Submersible flat cable sizing (quick reference)
| Pump HP | Up to 100 ft | 100 to 200 ft | 200 to 400 ft |
|---|---|---|---|
| 1 HP | 3 x 1.5 sq mm Cu | 3 x 2.5 sq mm Cu | 3 x 4 sq mm Cu |
| 2 HP | 3 x 2.5 sq mm Cu | 3 x 4 sq mm Cu | 3 x 6 sq mm Cu |
| 3 HP | 3 x 4 sq mm Cu | 3 x 6 sq mm Cu | 3 x 10 sq mm Cu |
| 5 HP | 3 x 6 sq mm Cu | 3 x 10 sq mm Cu | 3 x 16 sq mm Cu |
| 7.5 HP | 3 x 10 sq mm Cu | 3 x 16 sq mm Cu | 3 x 25 sq mm Cu |
Installation tips
- Use submersible cable joints with heat-shrink, not insulation tape.
- Pull cables gently and avoid sharp bends below the minimum bending radius (typically 12 times outer diameter).
- Provide separate earthing for armoured cables.
- In conduit or trays, leave 30 percent free space for heat dissipation.
- For solar DC, avoid moisture ingress at MC4 connectors and use proper crimp tools.
Maintenance practices
- Annual insulation resistance (IR) test. Minimum 1 megohm per kV.
- Visual inspection at terminations and joint boxes every 6 months.
- Replace cracked or sun-damaged outdoor cables immediately.
- Tighten all lugs and terminations annually because of cable creep.
- Keep a small stock of submersible cable joints and lugs on site.
Common mistakes to avoid
- Sizing the cable for current only and ignoring voltage drop on long runs.
- Using aluminium cable with copper lugs without a bi-metallic transition.
- Buying non-ISI cables to save 10 percent. They fail at 30 percent of rated load.
- Using insulation tape as a joint on submersible cables. This burns motors.
- Mixing solar DC and AC cables in the same conduit, which is a code violation.
Frequently asked questions
- Copper or aluminium, which cable should I buy?
- Use copper for short, high-density runs (submersible pumps, internal wiring). Use aluminium for long distribution runs above 25 sq mm where copper would be prohibitively expensive.
- How do I size a cable for a submersible pump?
- Use the HP and depth table above as a starting point, then verify against the manufacturer's voltage-drop chart. Always upsize for borewells deeper than 300 ft.
- What is FRLS cable and where is it mandatory?
- Fire-Retardant Low Smoke cable resists fire propagation and limits smoke emission. Mandatory in malls, hospitals, hotels, airports, and most commercial buildings per the National Building Code.

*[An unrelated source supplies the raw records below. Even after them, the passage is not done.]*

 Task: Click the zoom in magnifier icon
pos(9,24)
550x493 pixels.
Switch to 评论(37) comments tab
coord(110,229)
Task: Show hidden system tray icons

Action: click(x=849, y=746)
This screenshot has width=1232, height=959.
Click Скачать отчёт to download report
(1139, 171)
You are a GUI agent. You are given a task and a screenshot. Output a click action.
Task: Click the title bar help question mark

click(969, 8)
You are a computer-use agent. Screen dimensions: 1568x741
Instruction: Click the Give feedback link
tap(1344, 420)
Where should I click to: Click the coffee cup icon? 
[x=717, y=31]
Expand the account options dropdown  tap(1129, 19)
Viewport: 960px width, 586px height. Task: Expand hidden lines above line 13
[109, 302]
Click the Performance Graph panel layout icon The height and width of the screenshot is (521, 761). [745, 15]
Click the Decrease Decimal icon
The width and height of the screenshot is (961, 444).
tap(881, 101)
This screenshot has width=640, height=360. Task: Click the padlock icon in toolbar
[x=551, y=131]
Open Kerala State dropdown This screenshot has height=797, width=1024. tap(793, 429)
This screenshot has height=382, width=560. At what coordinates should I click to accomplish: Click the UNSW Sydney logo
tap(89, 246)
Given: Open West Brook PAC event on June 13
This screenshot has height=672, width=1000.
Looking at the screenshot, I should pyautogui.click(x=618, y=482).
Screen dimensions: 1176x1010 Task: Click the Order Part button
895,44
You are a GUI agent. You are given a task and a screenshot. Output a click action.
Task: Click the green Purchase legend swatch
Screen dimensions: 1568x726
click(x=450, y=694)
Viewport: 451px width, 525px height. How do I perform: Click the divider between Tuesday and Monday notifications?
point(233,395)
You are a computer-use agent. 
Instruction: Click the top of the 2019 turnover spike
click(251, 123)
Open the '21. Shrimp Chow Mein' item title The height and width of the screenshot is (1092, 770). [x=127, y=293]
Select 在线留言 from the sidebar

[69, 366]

- Why is my motor running hot even though the pump is fine?
- A frequent cause is an under-sized cable causing voltage drop. Measure voltage at the motor terminals. It should be within plus or minus 5 percent of rated voltage. If not, upsize the cable.
- How long do electrical cables last?
- Quality PVC house wires last 20 to 25 years. XLPE LT cables last 30 to 35 years. Submersible flat cables in service last 7 to 12 years depending on water chemistry and depth.
Conclusion
Cables are commodities only in name. The cheapest cable that meets a load specification is often the most expensive cable when you count voltage drop losses, premature motor failure, and fire risk. Spend the extra 5 to 10 percent on quality cable, install it correctly, and forget about it for the next two decades.